#### Document text:

=== Begin Enclosure ===

Nice one, thanks and kudos to your daughter. I was interested in what Sinead said:
Sinead O'Connor Lyrics ""Famine""
OK, I want to talk about Ireland Specifically I want to talk about the "famine" About the fact that there never really was one There was no "famine"
See, Irish people were only allowed to eat potatoes All of the other food, meat, fish, vegetables Were shipped out of the country under armed guard To England while the Irish people starved
And then, on the middle of all this They gave us money not to teach our children Irish And so we lost our history And this is what I think is still hurting me
See, we're like a child that's been battered Has to drive itself out of its head because it's frightened Still feels all the painful feelings But they lose contact with the memory
And this leads to massive self-destruction Alcoholism, drug addiction All desperate attempts at running And in its worst form becomes actual killing
And if there ever is gonna be healing There has to be remembering and then grieving So that there then can be forgiving There has to be knowledge and understanding
All the lonely people Where do they all come from
An American army regulation Says you mustn't kill more than 10% of a nation 'Cause to do so causes permanent "psychological damage" It's not permanent, but they didn't know that
Anyway, during the supposed "famine" We lost a lot more than 10% of our nation Through deaths on land or on ships of emigration But what finally broke us was not starvation But its use in the controlling of our education Schools go on about "Black 47" On and on about "The terrible famine" But what they don't say is in truth There really never was one
(Excuse me) All the lonely people (I'm sorry, excuse me) Where do they all come from (That I can tell you in one word) All the lonely people Where do they all belong
So let's take a look, shall we? The highest statistics of child abuse in the EEC And we say we're a Christian country But we've lost contact with our history See, we used to worship God as a mother We're suffering from post-traumatic stress disorder Look at all our old men in the pubs Look at all our young people on drugs
We used to worship God as a mother Now look at what we're doing to each other We've even made killers of ourselves The most child-like trusting people in the Universe And this is what's wrong with us Our history books, the parent figures lied to us I see the Irish as a race like a child That got itself bashed in the face
And if there ever is gonna be healing There has to be remembering and then grieving So that there then can be forgiving There has to be knowledge and understanding
All the lonely people Where do they all come from All the lonely people Where do they all come from
[John Hume's voice:] We stand on the brink of a great achievement In this Ireland there is no solution to be found to our disagreements by shooting each other There is no real invader here We are all Irish in all our different kinds of ways We must not, now or ever in the future, show anything to each other except tolerance, forbearance and neighbourly love
[Man's voice:] Because of our tradition everyone here knows who he is and what God expects him to do
She was right that Irish people starved so that English people didn't. Food enough to feed about 2,000,000 people was exported, a million Irish people fled for their lives and another 800,000 died of famine and its consequences. QED.The last working-class hero in England.

=== End Enclosure ===

#### Given information:
=== Begin Enclosure ===

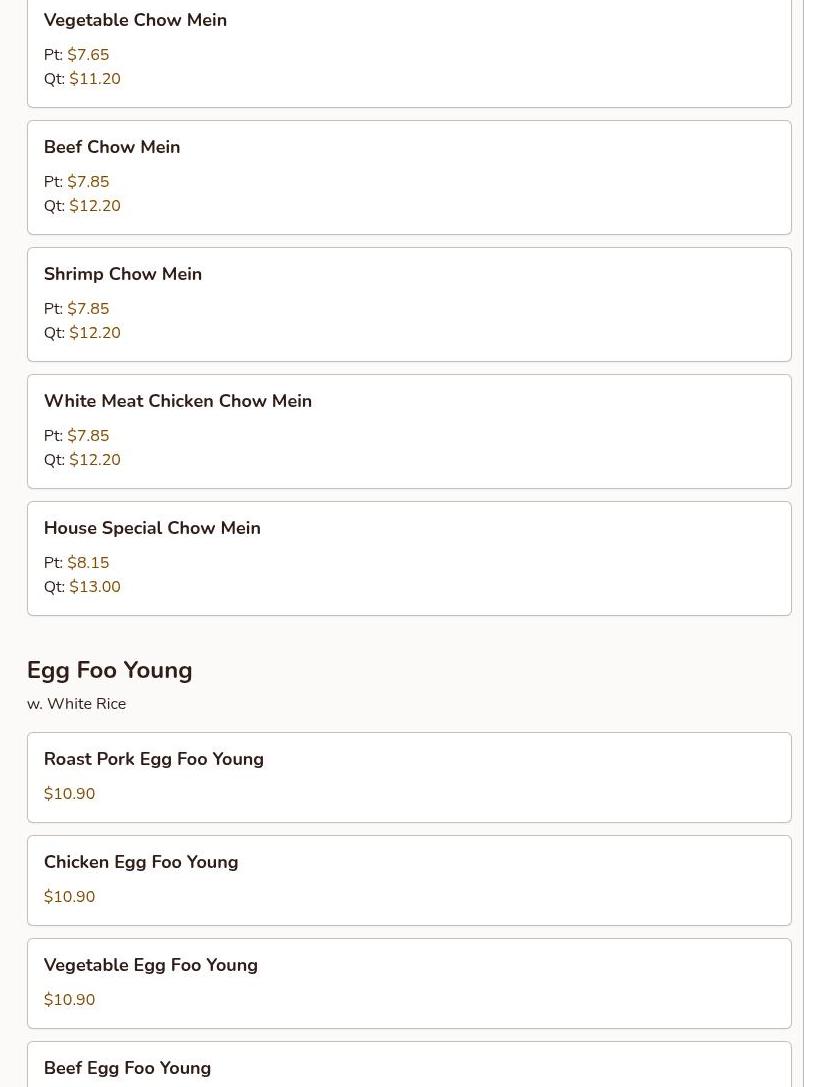Click Chicken Egg Foo Young $10.90 price
824x1087 pixels.
coord(69,896)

=== End Enclosure ===

#### Apply what you read:
1. According to the lyrics quoted in the post about the Irish famine, why was there never really a "famine"? Answer in one to three sentences.
2. Carry on writing the post about the Irish famine from its final sentence.
The data plays no part in this.

#### Response list:
1. The lyrics say Irish people were only allowed to eat potatoes. All the other food, including meat, fish and vegetables, was shipped to England under armed guard while the Irish people starved.

2.
Clio the cat, ? July 1997 - 1 May 2016 Kira the cat, ? ? 2010 - 3 August 2018 Jasper the Ruffian cat ? ? ? - 4 November 2021
The trauma of it still exists in our collective memory and DNA. Through the generations our minds and bodies have been completely shaped by it. For example the rates of Haemochromatosis in Ireland are still much higher than in other European countries: https://www.irishamerica.com/2013/08/the-great-hunger-and-the-celitc-gene/
The population before the famine was 8 million and continued to plummet after it until well into the 20th century due to mass-emigration, reaching as low as 2.8 million in the Republic in 1961. The devestation on our language, culture and psyche is unprecedented in modern Europe and more akin to the destruction wrought on Indigenous societies of the Americas and Australia. That's why the Irish feel such an affinity with the Palestinians and even many of those not usually considered 'political' are horrified at what is being done to them and take to the streets. The pain is exacerbated by the fact that we haven't fully undergone our own process of decolonisation.
Thanks for elaborating Fionn. Don't know much about it, but I am getting educated .. here etc. Interesting about the DNA traces link.
When I think about potatoes and hunger, it always reminds me of Van Gogh's painting:
The potato eaters 1886
Are they drinking tea or coffee? Not the same period as Irish famine/genocide, and 20 odd years later, but I would have thought it describes the village life in this still semi-feudal Europe.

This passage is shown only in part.